**Dataset extract:**
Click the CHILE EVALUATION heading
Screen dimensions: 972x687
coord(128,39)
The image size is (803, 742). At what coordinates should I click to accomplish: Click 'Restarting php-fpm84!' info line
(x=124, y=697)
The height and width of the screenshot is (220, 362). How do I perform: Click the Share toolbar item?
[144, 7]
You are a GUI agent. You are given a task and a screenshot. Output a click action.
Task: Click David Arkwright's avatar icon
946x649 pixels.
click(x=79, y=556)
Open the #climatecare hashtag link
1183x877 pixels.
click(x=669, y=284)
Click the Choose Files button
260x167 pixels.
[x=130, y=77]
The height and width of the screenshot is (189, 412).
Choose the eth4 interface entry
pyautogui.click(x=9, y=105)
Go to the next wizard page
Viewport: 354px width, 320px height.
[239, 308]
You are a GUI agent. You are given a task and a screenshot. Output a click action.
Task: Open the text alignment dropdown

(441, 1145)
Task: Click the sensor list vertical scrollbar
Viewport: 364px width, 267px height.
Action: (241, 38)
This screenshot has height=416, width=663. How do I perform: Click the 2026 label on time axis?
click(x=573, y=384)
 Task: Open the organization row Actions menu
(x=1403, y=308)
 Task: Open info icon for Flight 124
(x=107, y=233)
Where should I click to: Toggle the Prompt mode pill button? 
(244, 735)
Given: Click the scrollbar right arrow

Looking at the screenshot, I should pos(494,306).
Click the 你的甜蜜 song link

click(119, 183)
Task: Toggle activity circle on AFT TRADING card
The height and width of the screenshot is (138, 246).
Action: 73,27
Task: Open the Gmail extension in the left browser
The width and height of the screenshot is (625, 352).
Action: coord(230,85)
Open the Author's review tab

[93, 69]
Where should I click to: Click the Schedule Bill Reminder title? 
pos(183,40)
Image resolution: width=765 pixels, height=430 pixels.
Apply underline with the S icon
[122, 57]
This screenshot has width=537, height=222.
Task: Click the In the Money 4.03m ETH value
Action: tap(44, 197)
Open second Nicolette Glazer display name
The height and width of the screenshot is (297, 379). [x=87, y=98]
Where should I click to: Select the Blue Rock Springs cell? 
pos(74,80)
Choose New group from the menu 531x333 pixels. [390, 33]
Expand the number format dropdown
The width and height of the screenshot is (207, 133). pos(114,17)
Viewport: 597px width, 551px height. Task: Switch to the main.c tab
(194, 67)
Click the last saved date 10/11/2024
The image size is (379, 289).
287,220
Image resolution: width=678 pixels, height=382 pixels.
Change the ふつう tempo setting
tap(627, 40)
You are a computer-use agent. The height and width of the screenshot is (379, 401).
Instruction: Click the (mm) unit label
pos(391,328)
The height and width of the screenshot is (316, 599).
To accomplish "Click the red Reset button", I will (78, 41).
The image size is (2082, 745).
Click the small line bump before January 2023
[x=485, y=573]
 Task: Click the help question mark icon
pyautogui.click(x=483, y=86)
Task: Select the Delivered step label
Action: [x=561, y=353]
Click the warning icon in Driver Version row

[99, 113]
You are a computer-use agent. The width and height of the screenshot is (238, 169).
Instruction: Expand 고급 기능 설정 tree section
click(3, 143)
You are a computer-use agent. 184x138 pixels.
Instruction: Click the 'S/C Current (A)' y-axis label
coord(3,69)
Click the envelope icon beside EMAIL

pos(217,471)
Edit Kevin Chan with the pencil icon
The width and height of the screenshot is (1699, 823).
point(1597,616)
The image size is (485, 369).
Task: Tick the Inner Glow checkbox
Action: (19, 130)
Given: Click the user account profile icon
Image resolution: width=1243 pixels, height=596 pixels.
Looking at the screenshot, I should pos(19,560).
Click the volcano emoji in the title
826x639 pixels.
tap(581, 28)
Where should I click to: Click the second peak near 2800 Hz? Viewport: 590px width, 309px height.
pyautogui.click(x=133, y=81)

**Exercise objective:** Give back the data above exactly, so that every line matches.

**Solution:**
Click the CHILE EVALUATION heading
Screen dimensions: 972x687
coord(128,39)
The image size is (803, 742). At what coordinates should I click to accomplish: Click 'Restarting php-fpm84!' info line
(x=124, y=697)
The height and width of the screenshot is (220, 362). How do I perform: Click the Share toolbar item?
[144, 7]
You are a GUI agent. You are given a task and a screenshot. Output a click action.
Task: Click David Arkwright's avatar icon
946x649 pixels.
click(x=79, y=556)
Open the #climatecare hashtag link
1183x877 pixels.
click(x=669, y=284)
Click the Choose Files button
260x167 pixels.
[x=130, y=77]
The height and width of the screenshot is (189, 412).
Choose the eth4 interface entry
pyautogui.click(x=9, y=105)
Go to the next wizard page
Viewport: 354px width, 320px height.
[239, 308]
You are a GUI agent. You are given a task and a screenshot. Output a click action.
Task: Open the text alignment dropdown

(441, 1145)
Task: Click the sensor list vertical scrollbar
Viewport: 364px width, 267px height.
Action: (241, 38)
This screenshot has height=416, width=663. How do I perform: Click the 2026 label on time axis?
click(x=573, y=384)
 Task: Open the organization row Actions menu
(x=1403, y=308)
 Task: Open info icon for Flight 124
(x=107, y=233)
Where should I click to: Toggle the Prompt mode pill button? 
(244, 735)
Given: Click the scrollbar right arrow

Looking at the screenshot, I should pos(494,306).
Click the 你的甜蜜 song link

click(119, 183)
Task: Toggle activity circle on AFT TRADING card
The height and width of the screenshot is (138, 246).
Action: 73,27
Task: Open the Gmail extension in the left browser
The width and height of the screenshot is (625, 352).
Action: coord(230,85)
Open the Author's review tab

[93, 69]
Where should I click to: Click the Schedule Bill Reminder title? 
pos(183,40)
Image resolution: width=765 pixels, height=430 pixels.
Apply underline with the S icon
[122, 57]
This screenshot has width=537, height=222.
Task: Click the In the Money 4.03m ETH value
Action: tap(44, 197)
Open second Nicolette Glazer display name
The height and width of the screenshot is (297, 379). [x=87, y=98]
Where should I click to: Select the Blue Rock Springs cell? 
pos(74,80)
Choose New group from the menu 531x333 pixels. [390, 33]
Expand the number format dropdown
The width and height of the screenshot is (207, 133). pos(114,17)
Viewport: 597px width, 551px height. Task: Switch to the main.c tab
(194, 67)
Click the last saved date 10/11/2024
The image size is (379, 289).
287,220
Image resolution: width=678 pixels, height=382 pixels.
Change the ふつう tempo setting
tap(627, 40)
You are a computer-use agent. The height and width of the screenshot is (379, 401).
Instruction: Click the (mm) unit label
pos(391,328)
The height and width of the screenshot is (316, 599).
To accomplish "Click the red Reset button", I will (78, 41).
The image size is (2082, 745).
Click the small line bump before January 2023
[x=485, y=573]
 Task: Click the help question mark icon
pyautogui.click(x=483, y=86)
Task: Select the Delivered step label
Action: [x=561, y=353]
Click the warning icon in Driver Version row

[99, 113]
You are a computer-use agent. The width and height of the screenshot is (238, 169).
Instruction: Expand 고급 기능 설정 tree section
click(3, 143)
You are a computer-use agent. 184x138 pixels.
Instruction: Click the 'S/C Current (A)' y-axis label
coord(3,69)
Click the envelope icon beside EMAIL

pos(217,471)
Edit Kevin Chan with the pencil icon
The width and height of the screenshot is (1699, 823).
point(1597,616)
The image size is (485, 369).
Task: Tick the Inner Glow checkbox
Action: (19, 130)
Given: Click the user account profile icon
Image resolution: width=1243 pixels, height=596 pixels.
Looking at the screenshot, I should pos(19,560).
Click the volcano emoji in the title
826x639 pixels.
tap(581, 28)
Where should I click to: Click the second peak near 2800 Hz? Viewport: 590px width, 309px height.
pyautogui.click(x=133, y=81)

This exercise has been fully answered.